Deena C. Bouknight – Contributing Writer
Women like Agnes Zachary Higgins, Eloise Griffin Frank Potts, and Arrah Belle Johnson are not in history books. They and their accomplishments may have been forgotten except for a two-year initiative to establish a Women’s History Walk, spearheaded by Barbara McRae, local historian and vice mayor of the Town of Franklin. The trail opens to the public Saturday, Oct. 27, at an official launch celebration held at 1 p.m. at the town’s gazebo on Main Street. The free and open-to-the-public event includes a “Walk in Her Steps: A Way to Bring History to Life” tours that visit the first nine stops along the trail, a trail booklet, light refreshments, and local musical talent. Someone from the project will be on hand to answer questions at each site.
A few years ago, McRae was reading a book on women’s history that included a chapter on a history walking trail. “Yes! We need one of those,” she thought. What she did not realize, she admits, is that establishing a history walking trail is “a very ambitious, very involved process.”
The Women’s History Trail Leadership Team, charged with planning, researching, and sorting out details – such as the bronze plaques designating each site – includes, besides McRae, Mary Polanski, Marty Greeble, Anne Hyder, Claire Suminski, Susan Ervin, Theresa Ramsey, and Laura Brooks. The project is part of the Folk Heritage Association of Macon County, based in Franklin.
McRae pointed out that Franklin, despite its label as a small town, includes historically significant women who made important contributions to the town and county. Potts was the first woman mayor of the town in the early 1960s. McRae said two of her great granddaughters may attend Saturday’s Women’s History Trail launch. Higgins was a musician, playing piano for silent films; she was also the first woman chosen for jury duty in Macon County in 1947.
Blush, a new women’s boutique on Main Street, was the site of Main Street Milliners, managed by Lilly Moore in the early 1900s. Women’s hats were worn during the 19th and 20th centuries for practical and fashionable reasons. Moore, whose father owned the store, set the tone for hat fashions in Franklin, even designing and making some of the hats for the shop. Through research, the team for Women’s History Trail discovered an early postcard, circa 1908, showing a display of hats in the store’s window. Blush co-owners Brittany Murphy and Erin Moffitt said they plan on Saturday to have vintage hats on display and plenty of varying price point hats to purchase. They are both excited that the site is on the Women’s History Trail.
Perhaps one of the most noteworthy women in Franklin was Johnson, who – ironically – was the first owner of the home where McRae has resided since the 1990s. Johnson, born 1876, was the first female editor of The Franklin Press (from 1939 to 1944) and, according to McRae, spent much of her life’s savings to eventually purchase the newspaper.
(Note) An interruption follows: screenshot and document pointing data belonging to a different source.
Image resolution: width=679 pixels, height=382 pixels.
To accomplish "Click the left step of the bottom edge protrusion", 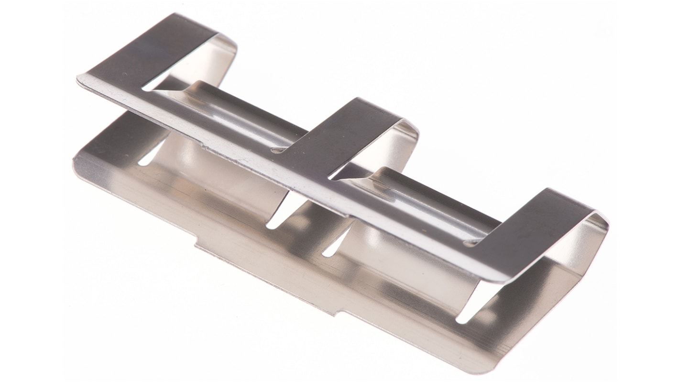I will click(x=197, y=246).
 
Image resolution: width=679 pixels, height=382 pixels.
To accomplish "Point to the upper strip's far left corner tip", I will click(x=79, y=77).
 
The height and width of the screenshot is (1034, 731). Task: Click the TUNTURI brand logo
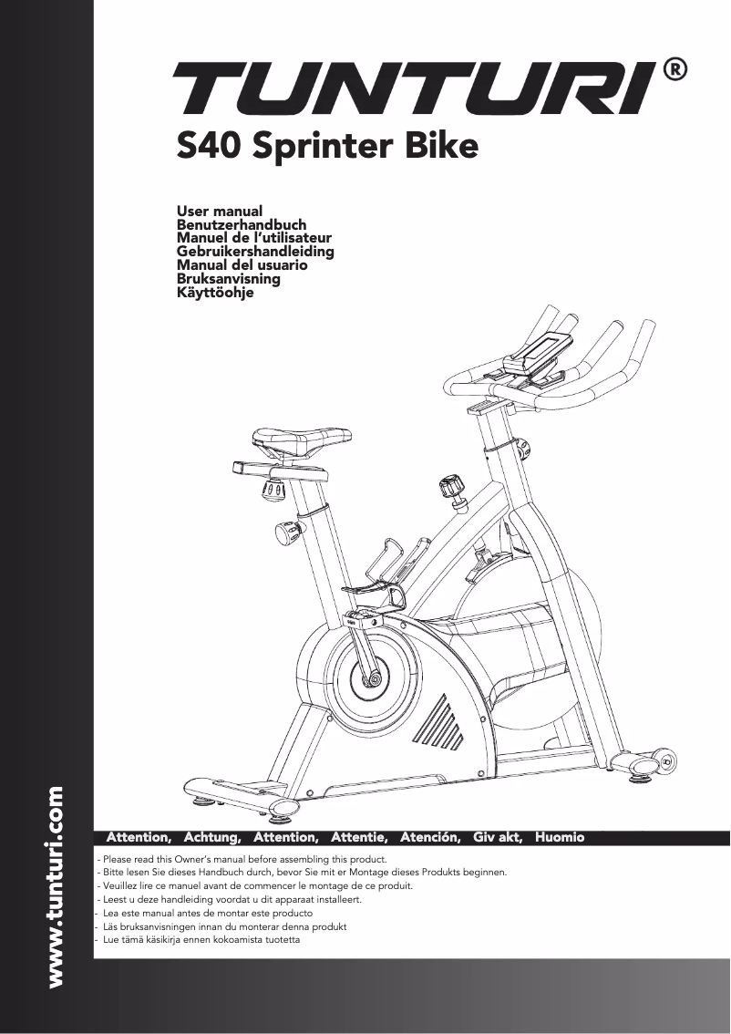(x=415, y=89)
Coincidentally, McRae is also a past editor of The Franklin Press. Johnson rallied behind local causes associated with World War II. And, she was also one of only three percent of American women at the time to hold a college degree, explained McRae.
“She passed in 1944 in the home,” said McRae, whose home now displays a bronze plaque honoring Johnson. “This was her dream home she had built in 1939.”
Other women being honored on the Women’s History Trail represent education, entrepreneurship, the arts, social work, and much more.
The Leadership Team conveys, “Throughout Macon County’s history, wives, mothers, and daughters maintained homes, farms, businesses, cared for children and the infirmed, provided family income, initiated social reform, inspired creative endeavors, achieved artistic brilliance, and sometimes became heroines. Women’s lives have been filled with rich experiences, and their daily contributions are an invaluable part of our history that has too often been overlooked.”
Added Polanski, co-leader of the project, “Women traditionally stayed in the background and kept their names out of the paper. Written history has largely ignored them, but they made a significant difference to the world they lived in. We want to bring that to light.”
More sites for the Women’s History Trail will be added in the future, with the keystone of the initiative being the yet-to-be-completed life-size sculpture featuring three matriarchal figures: a white woman, an African American woman, and a Cherokee woman whose names are Timoxena Siler Sloan, Sally (last name unknown), and Rebecca Morris. Cashiers-based world-renown figurative sculptor, Wesley Wofford, has been commissioned to convey the three women in a dramatic, realistic, seven-foot bronze sculpture that will be positioned, upon completion, near the Nikwasi Mound in Franklin.
The Women’s History Trail Team will launch another segment of the Trail in the near future. “Though the initial sites cluster in Franklin, we expect it to expand to other sites in the county because there are so many great stories to be told,” Polanski said.